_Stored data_
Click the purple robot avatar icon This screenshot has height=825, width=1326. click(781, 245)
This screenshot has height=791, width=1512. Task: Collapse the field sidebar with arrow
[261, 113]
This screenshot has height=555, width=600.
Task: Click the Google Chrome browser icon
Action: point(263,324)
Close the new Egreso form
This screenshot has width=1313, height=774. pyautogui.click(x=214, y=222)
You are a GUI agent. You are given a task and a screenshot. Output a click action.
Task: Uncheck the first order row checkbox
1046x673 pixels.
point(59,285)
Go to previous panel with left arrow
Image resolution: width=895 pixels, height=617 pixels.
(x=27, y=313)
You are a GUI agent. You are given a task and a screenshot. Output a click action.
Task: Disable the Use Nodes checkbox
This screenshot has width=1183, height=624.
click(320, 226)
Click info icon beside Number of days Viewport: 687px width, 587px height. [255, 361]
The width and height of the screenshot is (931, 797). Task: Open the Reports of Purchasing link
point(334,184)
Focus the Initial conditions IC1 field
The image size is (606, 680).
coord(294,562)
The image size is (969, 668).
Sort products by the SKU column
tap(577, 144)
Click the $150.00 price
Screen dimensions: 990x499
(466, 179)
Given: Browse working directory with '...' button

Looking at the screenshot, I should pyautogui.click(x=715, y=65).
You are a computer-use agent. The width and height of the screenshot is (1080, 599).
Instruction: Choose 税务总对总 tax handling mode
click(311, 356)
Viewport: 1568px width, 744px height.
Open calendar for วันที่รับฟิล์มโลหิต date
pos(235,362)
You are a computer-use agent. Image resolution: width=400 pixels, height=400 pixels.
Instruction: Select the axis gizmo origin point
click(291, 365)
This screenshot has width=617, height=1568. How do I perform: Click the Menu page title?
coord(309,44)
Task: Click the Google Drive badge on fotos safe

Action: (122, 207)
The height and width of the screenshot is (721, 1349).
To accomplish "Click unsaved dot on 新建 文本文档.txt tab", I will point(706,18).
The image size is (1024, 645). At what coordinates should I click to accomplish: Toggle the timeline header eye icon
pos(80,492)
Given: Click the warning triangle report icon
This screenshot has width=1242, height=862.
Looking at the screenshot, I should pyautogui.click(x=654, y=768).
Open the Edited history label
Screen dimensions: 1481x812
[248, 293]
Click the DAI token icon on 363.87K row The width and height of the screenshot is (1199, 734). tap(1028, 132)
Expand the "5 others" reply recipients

_Prompt_
Return every entry exactly.

_Output for this task_
Click the purple robot avatar icon This screenshot has height=825, width=1326. click(781, 245)
This screenshot has height=791, width=1512. Task: Collapse the field sidebar with arrow
[261, 113]
This screenshot has height=555, width=600.
Task: Click the Google Chrome browser icon
Action: point(263,324)
Close the new Egreso form
This screenshot has width=1313, height=774. pyautogui.click(x=214, y=222)
You are a GUI agent. You are given a task and a screenshot. Output a click action.
Task: Uncheck the first order row checkbox
1046x673 pixels.
point(59,285)
Go to previous panel with left arrow
Image resolution: width=895 pixels, height=617 pixels.
(x=27, y=313)
You are a GUI agent. You are given a task and a screenshot. Output a click action.
Task: Disable the Use Nodes checkbox
This screenshot has width=1183, height=624.
click(320, 226)
Click info icon beside Number of days Viewport: 687px width, 587px height. [255, 361]
The width and height of the screenshot is (931, 797). Task: Open the Reports of Purchasing link
point(334,184)
Focus the Initial conditions IC1 field
The image size is (606, 680).
coord(294,562)
The image size is (969, 668).
Sort products by the SKU column
tap(577, 144)
Click the $150.00 price
Screen dimensions: 990x499
(466, 179)
Given: Browse working directory with '...' button

Looking at the screenshot, I should pyautogui.click(x=715, y=65).
You are a computer-use agent. The width and height of the screenshot is (1080, 599).
Instruction: Choose 税务总对总 tax handling mode
click(311, 356)
Viewport: 1568px width, 744px height.
Open calendar for วันที่รับฟิล์มโลหิต date
pos(235,362)
You are a computer-use agent. Image resolution: width=400 pixels, height=400 pixels.
Instruction: Select the axis gizmo origin point
click(291, 365)
This screenshot has width=617, height=1568. How do I perform: Click the Menu page title?
coord(309,44)
Task: Click the Google Drive badge on fotos safe

Action: (122, 207)
The height and width of the screenshot is (721, 1349).
To accomplish "Click unsaved dot on 新建 文本文档.txt tab", I will point(706,18).
The image size is (1024, 645). At what coordinates should I click to accomplish: Toggle the timeline header eye icon
pos(80,492)
Given: Click the warning triangle report icon
This screenshot has width=1242, height=862.
Looking at the screenshot, I should pyautogui.click(x=654, y=768).
Open the Edited history label
Screen dimensions: 1481x812
[248, 293]
Click the DAI token icon on 363.87K row The width and height of the screenshot is (1199, 734). tap(1028, 132)
Expand the "5 others" reply recipients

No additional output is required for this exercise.